Plontke S K, Götze G, Wenzel C, Rahne T, Mlynski R
Universitätsklinik und Poliklinik für Hals-Nasen-Ohren-Heilkunde, Kopf- und Hals-Chirurgie, Universitätsmedizin Halle, Martin-Luther-Universität Halle-Wittenberg, Ernst-Grube-Str. 40, 06120, Halle (Saale), Deutschland.
Universitätsklinik und Poliklinik für Hals-Nasen-Ohren-Heilkunde "Otto Körner", Universitätsmedizin Rostock, Rostock, Deutschland.
HNO. 2020 Nov;68(11):854-863. doi: 10.1007/s00106-020-00876-3.

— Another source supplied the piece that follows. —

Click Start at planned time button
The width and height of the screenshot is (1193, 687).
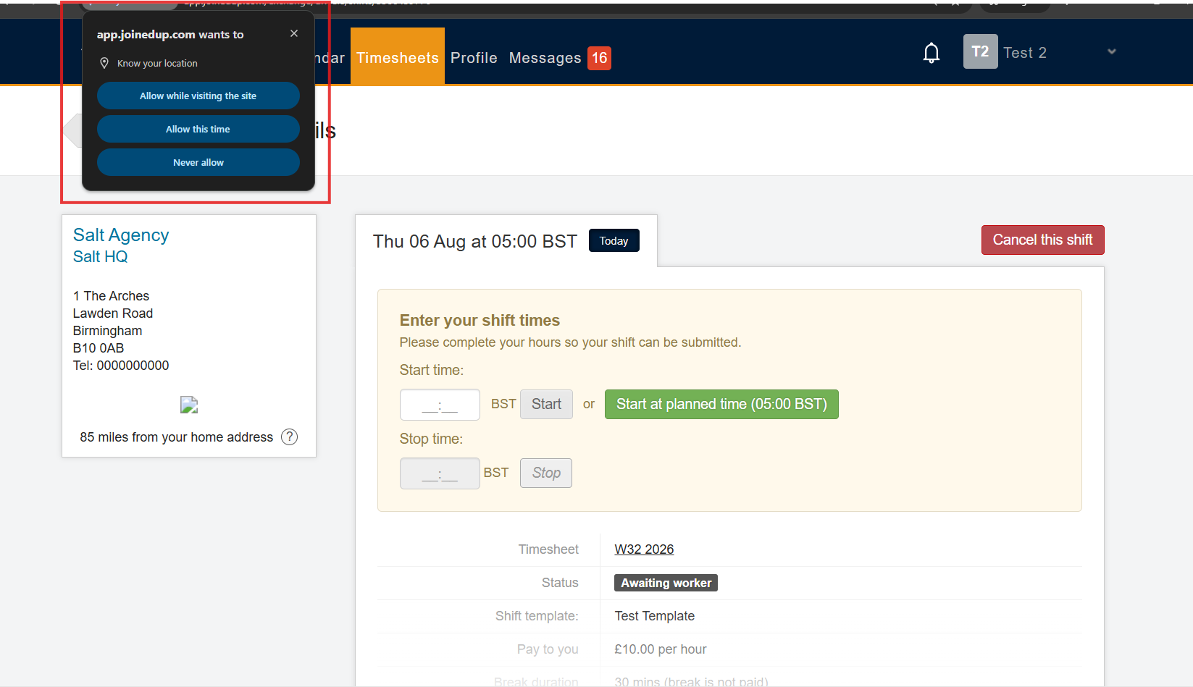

Here, we describe the surgical technique for implanting a new, active, transcutaneous bone conduction hearing aid. The implant technology is based on a system that has been in use reliably since 2012. The geometry of the new implant has been adapted based on experience with previously introduced implants. The surgery was feasible, standardized, and safe. Due to the optimized geometric design that improved the bone fit, it is not necessary to use specialized, detailed preoperative planning, except in challenging anatomical conditions; e.g., in young children, malformations, poor pneumatization, or after a canal wall down mastoidectomy.
在此,我们描述了植入新型有源经皮骨传导助听器的手术技术。该植入技术基于自2012年以来一直可靠使用的系统。新植入物的几何形状已根据先前推出的植入物的经验进行了调整。该手术可行、标准化且安全。由于优化的几何设计改善了与骨的贴合度,除了在具有挑战性的解剖条件下,例如幼儿、畸形、气化不良或在开放式乳突切除术后,无需进行专门、详细的术前规划。